The output gives you the gradient vectors over 10 different loss surfaces, along side a histogram giving you some insight into these gradients! See how noisy SGD can get!!!

Below you can see a zoomed-in version so you can see the actual update vectors:

Travelling with SGD

Here is the reward for all of you who have survived this far! Let’s apply the SGD algorithm, and search the hypothesis space for the best value for our learnable parameter $w$ , so that hopefully we could find the global minimum 0.76. The main part to focus on in the code below is that:

For every input data, after computing the gradient at current $w_{not}$ , we will UPDATE $w_{not}$ , as this is how SGD works! This way we will use the noise, imposed on the loss surface by every input example $x$ .

Let’s travel with SGD on many loss surfaces and see how we will occasionally get trapped at some local minima but SGD, due to its stochasticity (where for EVERY data point we have a different loss surface), kicks us out of those minima! See how this will help us find the global minimum! The code below, initiates SGD and the travel in the hypothesis space:

# The description of these lines is same as before
X = np.linspace(-5, 5, 100)
W = np.linspace(-0.7, 0.7, 100)
w_not = -0.3
eta = 0.01
# We keep the initial value of w_not in a variable, because we WILL update w_not using SGD this time!
origin = w_not

plt.figure(figsize=(16,9))
prop = dict(arrowstyle="-|>,head_width=0.4,head_length=0.8",
                shrinkA=0, shrinkB=0)

for i, x in enumerate(X):

    # This is there to clear the previous plot in the animation, so the next one can be plotted over
    plt.clf()
    y = w_not * x
    dedw = dLossdW(x, y)
    # Remember, we just want to compute w_new first so we can plot the update vector
    # Between w_not and w_new, BEFORE we actually update w_not!
    w_new = w_not - eta * dedw

    # Compute the loss at both w_not and the newly computed w_new. These will help with plotting the update vectors
    y_w_not = Loss(w_not * x)
    y_w_new = Loss(w_new * x)

    # Let's keep the initial value of w_not (that we have saved in origin) and plot a vertical line on it
    # So we will always clearly see where SGD started its magic from!
    plt.axvline(origin, ls='--', c='b',label='origin =%.2f' % origin)

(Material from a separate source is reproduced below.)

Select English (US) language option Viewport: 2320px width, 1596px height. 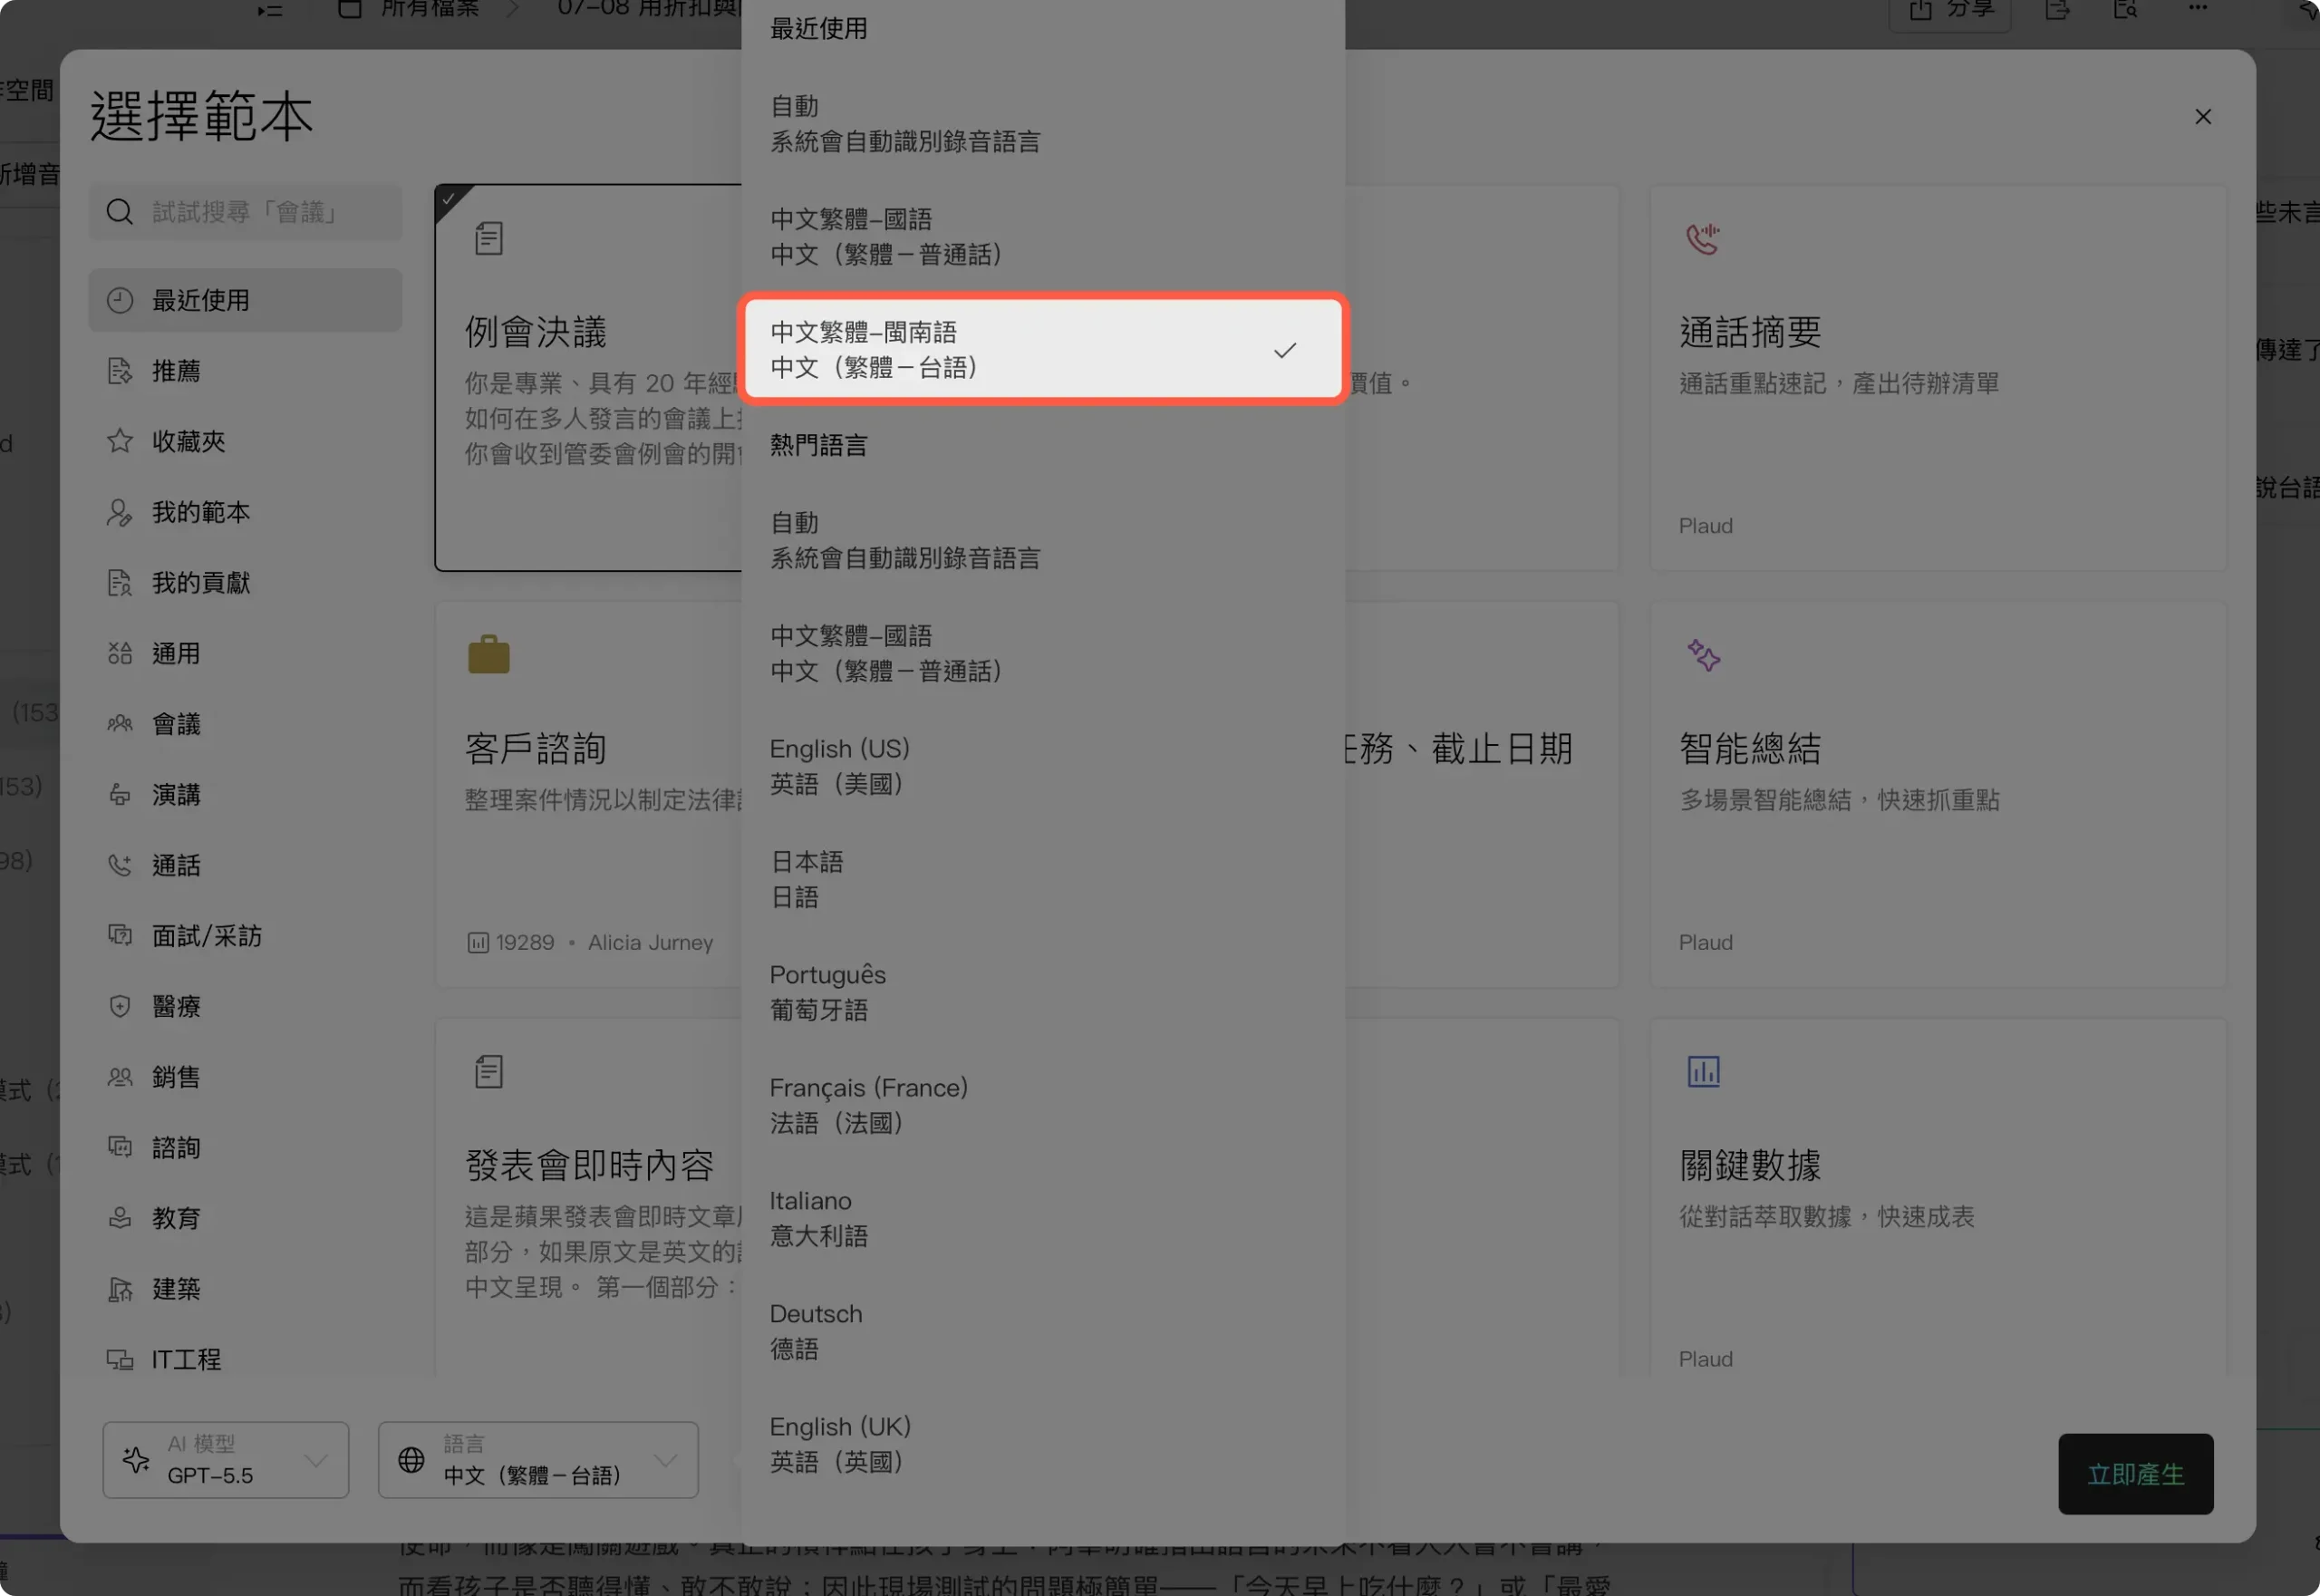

    # Plot the loss surface for the given data point x
    plt.plot(W, Loss(W * x), c='r', alpha=0.7, label = 'current loss =%.2f' % y_w_new)
    plt.legend()
    # Plot the current w_not and the corresponding loss value (i.e., y_w_not) BEFORE updating w_not
    plt.scatter(w_not, y_w_not, c='k')
    # Plot the update vector between w_not and w_new for the current loss surface, given the current input data x
    plt.annotate("", xy=(w_new, y_w_new), xytext=(w_not, y_w_not), arrowprops=prop)
    plt.grid()
    plt.xlabel('Weights (w)', size=17)
    plt.ylabel('Individual loss surface for a given input data (x)', size=17)
    plt.title('Changes in loss surface given the %d th input data' % (i + 1), size=17)
    # Put limits for a better animation
    plt.xlim(min(W), max(W))
    plt.ylim(-1.0, 0.5)
    # This controls the speed of the animation in terms of milli-seconds
    plt.pause(0.1)
    # Fanally: Before inputting the next input value into the model, we UPDATE w_not!!! This is where SGD
    # changes the current value of the learned parameter w, so that it could find the global minimum that is -0.76
    # In our example
    w_not = w_new

See the beautiful generated animation below. Notice how we get stuck in local minima and even in a fully flat surface where gradient is 0, but the change in the loss surface kicks us of out of them.

Note that the current loss becomes 0.76 in the end, which is the same as our global minimum!

Conclusion

SGD iterates through the entire training set, for each input data, it updates the learnable parameters of the model according to the gradient with respect to those parameters. This iteration and sequential updates over all the training examples, provides a reasonable approximation to descending in the direction of the True Gradient which is computed and used in the traditional Gradient Descent algorithm. SGD provides an approximation of the true gradient vector, and its noisy by nature! We have seen how this noise can help us avoid getting trapped into the local minima, which is really important when the loss surface has many such local minima!